“Extending R”, by John M. Chambers; Paperback $69.95, May 24, 2016 by Chapman and Hall/CRC; 364 Pages - 7 B/W Illustrations;

R is a free software environment for statistical computing and graphics. It started as a free implementation of the S language, which was back then commercially available as S-Plus, and has since around ten years become the lingua franca of statistics, the main language people use to communicate statistical computation. R’s popularity stems partly from the fact that it is free and open source, partly from the fact that it is easily extendible: through add-on packages that follow a clearly defined structure, new statistical ideas can be implemented, shared, and used by others. Using R, the computational aspects of research can be communicated in a reproducible way, understood by a large audience.

Written between 1984 and 1998, John Chambers is (co-)author of the four leading – “brown”, “blue”, “white”, “green” – books that describe the S language as it evolved and as it is now. He has designed it, implemented it, and improved it in all its phases. Being part of the R core team, he is author of the methods package, part of every R installation, providing the S4 approach to object orientation.

This book, Extending R, appeared as a volume in “The R Series”. The book is organized in four parts:

  1. Understanding R,
  2. Programming with R,
  3. Object-oriented programming, and
  4. Interfaces.

The first part starts with explaining three principles underlying R:

  • Everything that exists in R is an object
  • Everything that happens in R is a function call
  • Interfaces to other software are part of R.

These principle form the basis for parts II, III and IV. The first chapter introduces them.

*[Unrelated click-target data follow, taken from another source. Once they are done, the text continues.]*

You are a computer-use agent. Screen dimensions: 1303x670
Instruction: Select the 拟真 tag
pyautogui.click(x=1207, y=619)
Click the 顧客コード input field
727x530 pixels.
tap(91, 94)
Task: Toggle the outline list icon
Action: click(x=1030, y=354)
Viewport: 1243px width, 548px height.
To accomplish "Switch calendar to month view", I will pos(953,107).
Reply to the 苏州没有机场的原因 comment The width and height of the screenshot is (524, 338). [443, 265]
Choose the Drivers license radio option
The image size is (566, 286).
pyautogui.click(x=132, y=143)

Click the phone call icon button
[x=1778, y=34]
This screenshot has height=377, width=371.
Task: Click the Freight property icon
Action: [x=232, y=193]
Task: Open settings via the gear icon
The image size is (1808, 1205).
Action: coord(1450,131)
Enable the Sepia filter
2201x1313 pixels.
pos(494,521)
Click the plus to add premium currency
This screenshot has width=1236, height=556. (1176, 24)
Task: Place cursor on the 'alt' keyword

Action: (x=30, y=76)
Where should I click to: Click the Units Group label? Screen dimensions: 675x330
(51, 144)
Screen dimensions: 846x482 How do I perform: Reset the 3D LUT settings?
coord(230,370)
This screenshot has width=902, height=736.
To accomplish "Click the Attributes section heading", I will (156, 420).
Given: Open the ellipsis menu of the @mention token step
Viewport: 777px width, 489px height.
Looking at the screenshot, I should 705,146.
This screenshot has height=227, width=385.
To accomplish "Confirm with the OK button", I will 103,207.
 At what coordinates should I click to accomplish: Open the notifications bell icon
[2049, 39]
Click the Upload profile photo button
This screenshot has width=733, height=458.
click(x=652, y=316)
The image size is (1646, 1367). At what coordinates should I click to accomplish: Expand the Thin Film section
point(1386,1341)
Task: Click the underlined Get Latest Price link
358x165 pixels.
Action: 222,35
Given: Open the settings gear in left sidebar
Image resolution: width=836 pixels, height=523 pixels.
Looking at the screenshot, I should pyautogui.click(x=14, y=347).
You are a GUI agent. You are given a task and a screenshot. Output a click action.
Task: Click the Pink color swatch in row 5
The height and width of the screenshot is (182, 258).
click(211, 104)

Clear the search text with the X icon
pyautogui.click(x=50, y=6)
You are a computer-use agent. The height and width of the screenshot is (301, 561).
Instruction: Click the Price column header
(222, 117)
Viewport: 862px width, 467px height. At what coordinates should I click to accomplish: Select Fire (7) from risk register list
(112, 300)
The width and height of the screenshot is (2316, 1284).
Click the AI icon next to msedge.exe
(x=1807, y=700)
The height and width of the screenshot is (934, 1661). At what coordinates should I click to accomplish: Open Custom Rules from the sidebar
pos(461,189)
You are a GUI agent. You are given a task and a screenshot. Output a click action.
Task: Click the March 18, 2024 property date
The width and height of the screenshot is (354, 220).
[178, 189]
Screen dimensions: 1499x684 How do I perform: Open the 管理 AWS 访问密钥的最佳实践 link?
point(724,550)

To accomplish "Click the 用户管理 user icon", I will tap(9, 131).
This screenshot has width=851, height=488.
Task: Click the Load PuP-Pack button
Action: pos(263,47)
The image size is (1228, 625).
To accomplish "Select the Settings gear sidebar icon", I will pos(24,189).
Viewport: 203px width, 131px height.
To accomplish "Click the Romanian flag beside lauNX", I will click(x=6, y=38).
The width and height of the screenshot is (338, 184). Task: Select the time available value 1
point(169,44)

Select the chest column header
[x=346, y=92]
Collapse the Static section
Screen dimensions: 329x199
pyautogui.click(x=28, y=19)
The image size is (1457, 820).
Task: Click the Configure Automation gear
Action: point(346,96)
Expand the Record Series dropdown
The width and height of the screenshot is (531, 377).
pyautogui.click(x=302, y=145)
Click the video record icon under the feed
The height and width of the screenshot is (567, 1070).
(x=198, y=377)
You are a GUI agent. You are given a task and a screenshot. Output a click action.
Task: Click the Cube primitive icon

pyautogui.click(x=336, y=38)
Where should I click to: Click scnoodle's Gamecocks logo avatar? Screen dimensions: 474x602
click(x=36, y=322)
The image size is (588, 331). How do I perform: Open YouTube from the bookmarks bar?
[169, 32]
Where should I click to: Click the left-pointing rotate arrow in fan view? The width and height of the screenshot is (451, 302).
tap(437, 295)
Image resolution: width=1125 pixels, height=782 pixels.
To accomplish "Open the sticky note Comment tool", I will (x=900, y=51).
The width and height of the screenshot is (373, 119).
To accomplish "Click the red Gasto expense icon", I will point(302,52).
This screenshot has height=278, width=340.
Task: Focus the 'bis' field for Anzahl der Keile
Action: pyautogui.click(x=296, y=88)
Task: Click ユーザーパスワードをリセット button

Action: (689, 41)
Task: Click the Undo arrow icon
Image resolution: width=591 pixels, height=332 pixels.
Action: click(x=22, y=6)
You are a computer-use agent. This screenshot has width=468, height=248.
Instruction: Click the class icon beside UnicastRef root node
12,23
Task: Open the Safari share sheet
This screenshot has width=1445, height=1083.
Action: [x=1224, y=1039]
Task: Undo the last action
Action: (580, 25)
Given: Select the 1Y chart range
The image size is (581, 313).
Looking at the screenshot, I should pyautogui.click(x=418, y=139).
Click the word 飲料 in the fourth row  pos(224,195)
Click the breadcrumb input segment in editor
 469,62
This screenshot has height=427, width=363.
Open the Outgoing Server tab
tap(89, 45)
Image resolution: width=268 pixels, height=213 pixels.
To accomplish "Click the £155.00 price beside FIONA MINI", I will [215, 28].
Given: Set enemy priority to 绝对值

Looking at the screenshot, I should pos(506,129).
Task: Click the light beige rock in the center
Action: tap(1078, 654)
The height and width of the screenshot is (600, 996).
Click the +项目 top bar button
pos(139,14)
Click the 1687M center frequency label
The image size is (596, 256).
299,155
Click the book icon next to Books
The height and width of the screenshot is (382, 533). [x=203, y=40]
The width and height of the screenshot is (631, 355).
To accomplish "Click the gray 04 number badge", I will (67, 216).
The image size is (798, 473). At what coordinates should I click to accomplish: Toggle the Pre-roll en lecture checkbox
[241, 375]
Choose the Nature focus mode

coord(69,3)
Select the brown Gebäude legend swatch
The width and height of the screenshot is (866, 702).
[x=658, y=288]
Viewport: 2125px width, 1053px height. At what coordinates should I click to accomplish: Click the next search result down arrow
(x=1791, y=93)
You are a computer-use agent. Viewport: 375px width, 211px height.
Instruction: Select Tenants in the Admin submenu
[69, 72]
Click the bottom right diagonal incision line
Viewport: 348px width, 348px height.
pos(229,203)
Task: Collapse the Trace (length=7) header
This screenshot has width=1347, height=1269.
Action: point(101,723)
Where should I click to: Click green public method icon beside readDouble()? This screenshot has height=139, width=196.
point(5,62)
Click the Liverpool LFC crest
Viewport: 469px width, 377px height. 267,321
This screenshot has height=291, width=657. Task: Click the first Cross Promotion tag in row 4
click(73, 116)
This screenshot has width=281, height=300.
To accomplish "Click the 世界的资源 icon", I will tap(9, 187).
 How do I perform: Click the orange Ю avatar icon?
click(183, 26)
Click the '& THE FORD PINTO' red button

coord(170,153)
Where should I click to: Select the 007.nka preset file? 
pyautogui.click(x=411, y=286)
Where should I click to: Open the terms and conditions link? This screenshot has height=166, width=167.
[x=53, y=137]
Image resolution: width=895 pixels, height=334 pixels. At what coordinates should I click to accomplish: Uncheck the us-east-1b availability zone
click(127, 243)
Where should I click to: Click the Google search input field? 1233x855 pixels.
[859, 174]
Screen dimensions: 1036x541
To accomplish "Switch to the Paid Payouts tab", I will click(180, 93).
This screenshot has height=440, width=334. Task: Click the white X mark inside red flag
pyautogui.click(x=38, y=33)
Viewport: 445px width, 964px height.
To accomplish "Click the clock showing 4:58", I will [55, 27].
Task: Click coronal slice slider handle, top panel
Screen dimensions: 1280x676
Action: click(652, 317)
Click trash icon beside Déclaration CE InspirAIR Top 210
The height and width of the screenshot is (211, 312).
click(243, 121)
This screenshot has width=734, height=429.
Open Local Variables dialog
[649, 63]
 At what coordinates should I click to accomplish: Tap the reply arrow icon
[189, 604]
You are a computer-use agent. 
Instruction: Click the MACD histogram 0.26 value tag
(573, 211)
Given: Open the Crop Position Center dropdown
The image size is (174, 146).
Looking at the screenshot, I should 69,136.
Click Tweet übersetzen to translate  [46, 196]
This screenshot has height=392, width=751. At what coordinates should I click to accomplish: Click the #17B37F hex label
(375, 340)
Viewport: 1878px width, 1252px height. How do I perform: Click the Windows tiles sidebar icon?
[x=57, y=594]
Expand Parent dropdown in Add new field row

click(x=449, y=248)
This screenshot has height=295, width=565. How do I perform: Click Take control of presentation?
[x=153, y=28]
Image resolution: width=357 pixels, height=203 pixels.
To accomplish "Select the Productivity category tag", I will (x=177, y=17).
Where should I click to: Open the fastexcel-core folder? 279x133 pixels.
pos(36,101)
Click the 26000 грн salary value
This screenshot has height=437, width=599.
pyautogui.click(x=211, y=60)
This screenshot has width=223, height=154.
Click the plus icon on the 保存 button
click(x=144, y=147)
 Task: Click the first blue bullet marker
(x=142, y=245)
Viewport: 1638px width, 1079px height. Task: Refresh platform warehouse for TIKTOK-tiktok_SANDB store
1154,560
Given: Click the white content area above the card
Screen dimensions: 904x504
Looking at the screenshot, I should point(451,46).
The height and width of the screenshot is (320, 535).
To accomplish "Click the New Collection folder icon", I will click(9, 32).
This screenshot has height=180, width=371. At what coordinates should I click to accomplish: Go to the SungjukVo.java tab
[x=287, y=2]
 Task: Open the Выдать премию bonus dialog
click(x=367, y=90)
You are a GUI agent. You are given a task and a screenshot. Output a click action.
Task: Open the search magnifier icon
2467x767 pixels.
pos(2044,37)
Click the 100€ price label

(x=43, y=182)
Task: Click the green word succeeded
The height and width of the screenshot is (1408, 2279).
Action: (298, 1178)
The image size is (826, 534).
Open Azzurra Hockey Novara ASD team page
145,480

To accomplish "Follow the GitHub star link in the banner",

Chapter two, “Evolution”, describes the history of the S language, from its earliest days to Today: the coming and going of S-Plus, the arrival of R and its dominance Today. It also describes the evolution of functional S, and the evolution of object-oriented programming in S. Chapter 3, “R in action”, explains a number of basics of R, such as how function calls work, how objects are implemented, and how the R evaluator works.

Part II, “Programming with R”, discusses functions in depth, explains what objects are and how they are managed, and explains what extension packages do to the R environment. It discusses small, medium and large programming exercises, and what they demand.

Part III, “Object-oriented programming”, largely focuses on the difference between functional object oriented programming (as implemented in S4) and encapsulated object oriented programming as implemented in reference classes (similar to C++ and java), and shows examples for which purpose each paradigm is most useful.

Part IV, “Interfaces”, explains the potential and challenges of interfacing R with other programming languages. It discusses several of such interfaces, and describes a general framework for creating such interfaces. As instances of this framework it provides interfaces to the Python and Julia languages, and discusses the existing Rcpp framework.

For who was this book written? It is clearly not an introductory text, nor a how-to or hands-on book for learning how to program R or write R packages, and it refers to the two volumes Advanced R and R packages, both written by Hadley Wickham. For those with a bit of experience with R programming and a general interest in the language, this book may give a number of new insights and a deeper, often evolutionary motivated understanding.

Not surprisingly, the book also gives clear advice on how software development should take place: object-oriented with formally defined classes (S4 or reference classes), and it argues why this is a good idea. One of these arguments is the ability to do method dispatch based on more than one argument. This needs all arguments to be evaluated, and does not work well with non-standard evaluation. Many R packages currently promoted by Hadley Wickham and many others (“tidyverse”) often favor non-standard evaluation, and constrain to S3. I think that both arguments have some merit, and would look forward to a good user study that compares the usability of the two approaches.